» Exercise brief
Across the entries below, count the lines that contain the word "agent" and reply with that number only.

» Data

**********

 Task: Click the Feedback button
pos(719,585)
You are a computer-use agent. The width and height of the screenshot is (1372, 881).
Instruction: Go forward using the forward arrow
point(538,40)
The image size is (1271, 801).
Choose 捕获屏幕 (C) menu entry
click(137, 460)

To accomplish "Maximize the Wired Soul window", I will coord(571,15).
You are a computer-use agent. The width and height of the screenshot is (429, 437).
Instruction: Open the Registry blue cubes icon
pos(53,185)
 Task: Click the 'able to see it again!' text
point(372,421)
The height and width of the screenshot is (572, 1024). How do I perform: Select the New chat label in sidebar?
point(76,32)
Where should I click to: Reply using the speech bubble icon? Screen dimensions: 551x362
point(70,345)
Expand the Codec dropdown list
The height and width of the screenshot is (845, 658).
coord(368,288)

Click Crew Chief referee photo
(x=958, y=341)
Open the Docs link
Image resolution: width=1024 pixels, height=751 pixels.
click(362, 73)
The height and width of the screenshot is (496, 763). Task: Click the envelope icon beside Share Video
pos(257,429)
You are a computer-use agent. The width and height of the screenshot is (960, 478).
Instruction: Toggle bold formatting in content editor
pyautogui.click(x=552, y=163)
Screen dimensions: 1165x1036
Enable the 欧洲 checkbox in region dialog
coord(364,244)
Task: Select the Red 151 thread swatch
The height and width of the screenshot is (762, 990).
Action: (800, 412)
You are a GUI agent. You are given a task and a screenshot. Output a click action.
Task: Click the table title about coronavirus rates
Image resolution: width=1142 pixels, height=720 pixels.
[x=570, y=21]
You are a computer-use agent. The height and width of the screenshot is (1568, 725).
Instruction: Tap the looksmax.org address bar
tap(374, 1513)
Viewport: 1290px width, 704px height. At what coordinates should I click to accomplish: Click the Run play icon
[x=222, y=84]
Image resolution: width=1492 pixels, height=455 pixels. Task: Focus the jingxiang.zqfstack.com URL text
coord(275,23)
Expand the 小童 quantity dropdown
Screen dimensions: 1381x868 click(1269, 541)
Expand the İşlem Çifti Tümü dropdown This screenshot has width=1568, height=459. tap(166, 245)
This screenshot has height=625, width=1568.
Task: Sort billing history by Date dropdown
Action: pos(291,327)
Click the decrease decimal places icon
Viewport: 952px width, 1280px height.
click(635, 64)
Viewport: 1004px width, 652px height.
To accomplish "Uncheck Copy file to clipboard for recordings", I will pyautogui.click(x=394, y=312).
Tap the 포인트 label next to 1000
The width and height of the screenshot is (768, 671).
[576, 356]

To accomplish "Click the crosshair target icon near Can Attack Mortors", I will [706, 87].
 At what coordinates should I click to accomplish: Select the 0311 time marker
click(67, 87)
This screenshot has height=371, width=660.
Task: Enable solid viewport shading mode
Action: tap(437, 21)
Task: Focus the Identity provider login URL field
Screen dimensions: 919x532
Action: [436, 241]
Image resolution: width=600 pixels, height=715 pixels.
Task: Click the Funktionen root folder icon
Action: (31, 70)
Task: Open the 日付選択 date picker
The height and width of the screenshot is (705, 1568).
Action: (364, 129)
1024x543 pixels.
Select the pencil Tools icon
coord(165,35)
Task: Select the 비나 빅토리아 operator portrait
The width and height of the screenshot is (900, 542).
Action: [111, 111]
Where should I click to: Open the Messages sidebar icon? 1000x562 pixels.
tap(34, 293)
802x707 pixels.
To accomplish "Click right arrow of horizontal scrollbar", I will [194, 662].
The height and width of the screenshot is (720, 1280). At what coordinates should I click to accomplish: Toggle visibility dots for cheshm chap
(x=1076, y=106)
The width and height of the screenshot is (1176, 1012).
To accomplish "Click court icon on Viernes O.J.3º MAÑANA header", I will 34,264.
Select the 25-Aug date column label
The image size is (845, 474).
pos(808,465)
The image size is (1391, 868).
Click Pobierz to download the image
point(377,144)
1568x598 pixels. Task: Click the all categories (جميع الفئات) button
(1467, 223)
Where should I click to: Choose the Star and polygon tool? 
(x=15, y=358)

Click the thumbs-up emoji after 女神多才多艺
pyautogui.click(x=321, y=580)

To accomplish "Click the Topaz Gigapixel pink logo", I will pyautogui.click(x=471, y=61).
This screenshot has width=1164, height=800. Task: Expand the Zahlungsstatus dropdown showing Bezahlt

**********

» Result of this task
5